*What is expected*. When you reach the line in the listing below that contains "Task: Click Strong", begin returning lines exactly as written, and stop after the line that contains "Go to the PRICING". Return no other lines.

*** Opening of Data extract ***

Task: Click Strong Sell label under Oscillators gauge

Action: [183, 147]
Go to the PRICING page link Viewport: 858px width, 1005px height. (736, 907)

*** Close of Data extract ***
*** Opening of Data extract ***

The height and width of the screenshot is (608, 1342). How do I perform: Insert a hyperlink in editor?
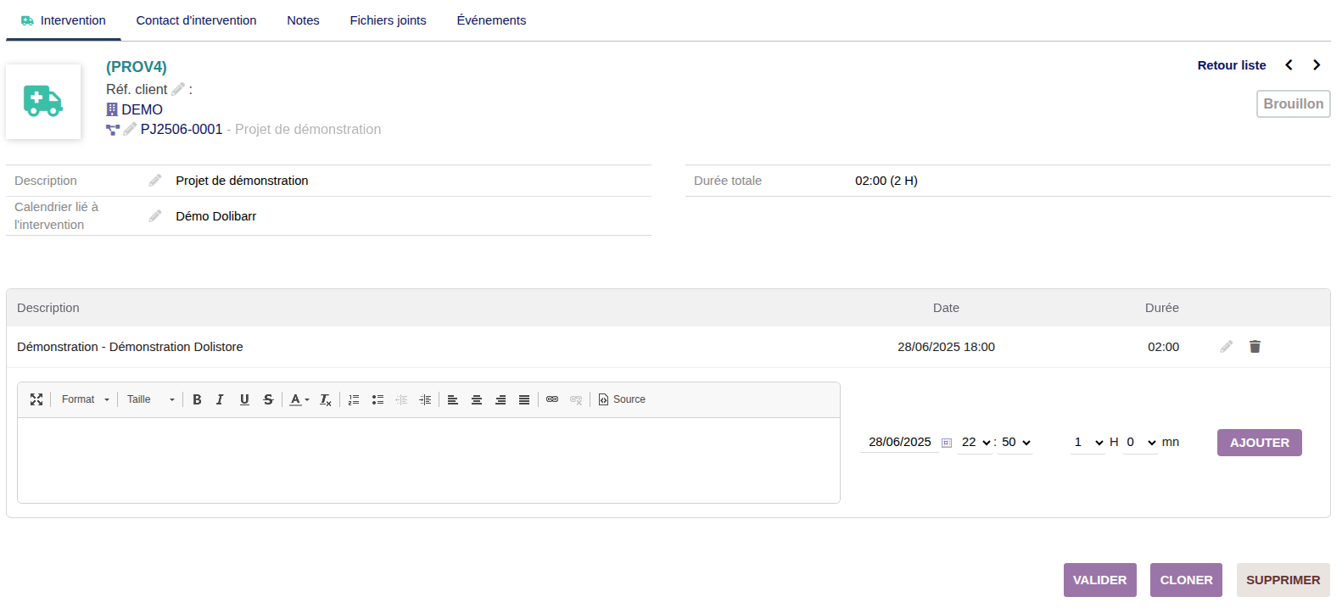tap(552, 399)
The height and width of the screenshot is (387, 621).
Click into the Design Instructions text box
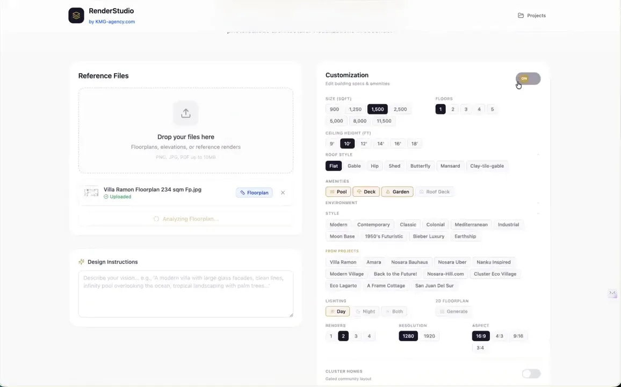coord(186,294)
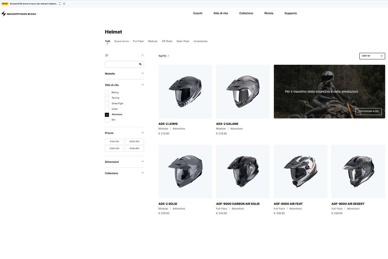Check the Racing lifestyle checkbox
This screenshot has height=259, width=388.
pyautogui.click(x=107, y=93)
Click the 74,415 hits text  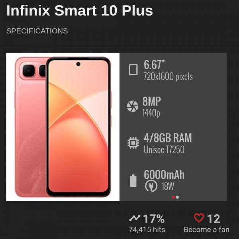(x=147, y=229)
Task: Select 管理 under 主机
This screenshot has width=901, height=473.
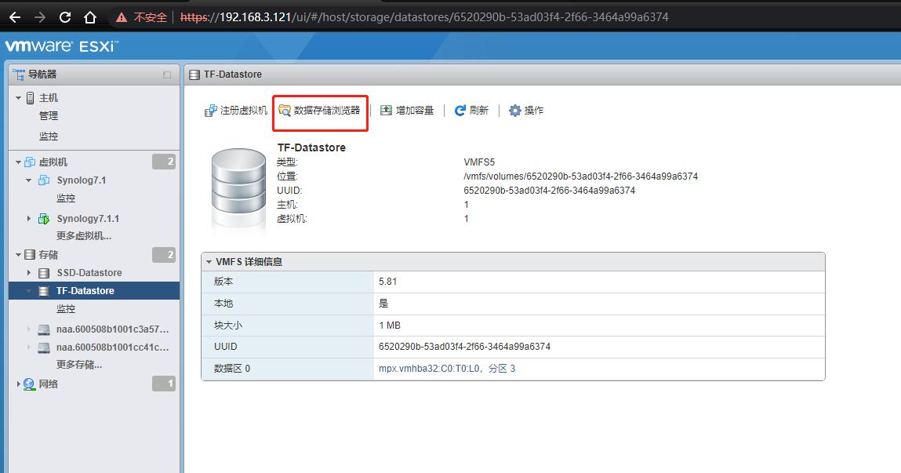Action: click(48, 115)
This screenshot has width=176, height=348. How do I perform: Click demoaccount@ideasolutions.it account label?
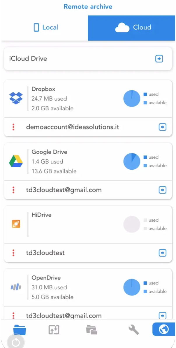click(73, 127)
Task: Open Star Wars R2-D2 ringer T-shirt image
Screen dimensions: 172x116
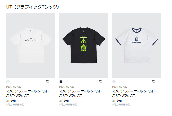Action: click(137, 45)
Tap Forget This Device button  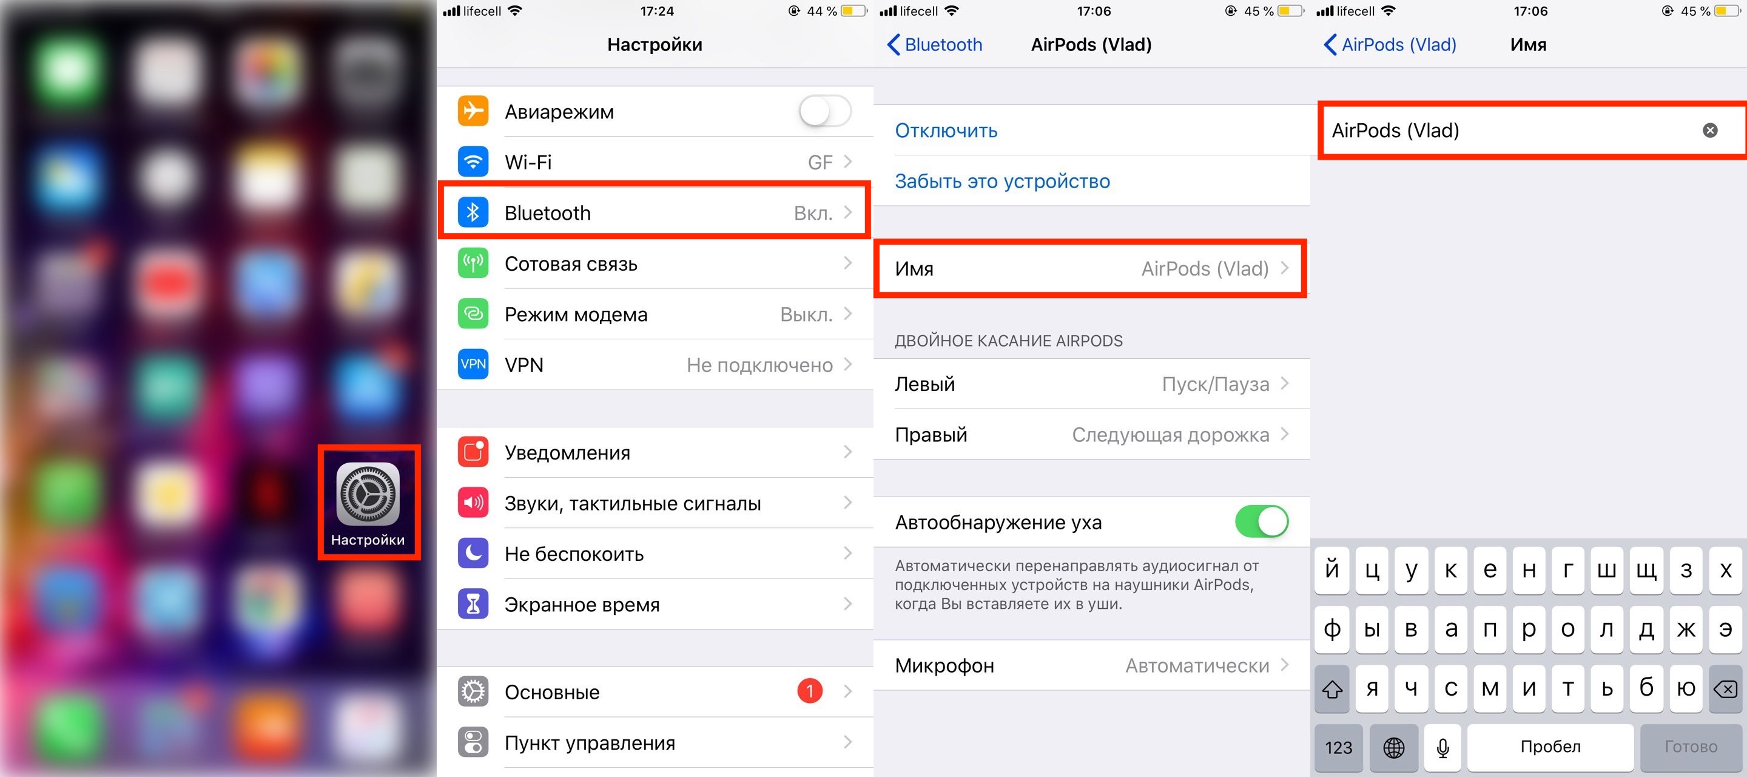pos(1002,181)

*** Close of Data extract ***

*Result*.
Task: Click Strong Sell label under Oscillators gauge

Action: [183, 147]
Go to the PRICING page link Viewport: 858px width, 1005px height. (736, 907)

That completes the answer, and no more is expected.